Given a mild winter and a sheltered location banana trees occasionally survive Atlanta winters untended. More often, the stem and roots turn to mush by spring. Gardeners who like the tropical look bananas afford but who don’t like the cost of replacing them every year can try a couple of methods to preserve them.
My friend Kathy Henderson recalls digging tall bananas with her family in fall and dragging the whole plant under the house, to rest beside the base of their fireplace. The marginal warmth there kept their bananas from harm. Some folks still insist on bringing their big plants into a basement or garage to protect them but I can attest from experience that it is a hugely messy and unwieldy process.

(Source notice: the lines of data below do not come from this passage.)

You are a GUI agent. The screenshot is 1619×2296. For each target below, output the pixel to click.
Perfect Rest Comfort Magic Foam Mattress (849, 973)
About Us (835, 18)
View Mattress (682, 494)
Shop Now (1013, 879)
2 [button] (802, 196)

If the banana plants are in a spot that doesn’t get raked by frigid January winds, try protecting them in the landscape. Cut the stalk down to twelve inches from the ground and cover it with a discarded three-gallon plastic pot. Pile a thick layer of pine straw over the pot and keep your fingers crossed that temperatures don’t go lower than the ‘teens in winter. With luck the base of the trunk will survive and it will sprout new growth in late April.
Another option if the plant is not terribly big is to tie up the leaves with string, put it in a large pot and place it indoors by a sunny window. Water occasionally but don’t let the soil become soggy.
Probably the easiest way to overwinter a banana is to remove the daughter plants that usually sprout next to the base in fall. Each “pup” can be planted in a three gallon pot and kept as a houseplant until frost-free weather arrives next spring.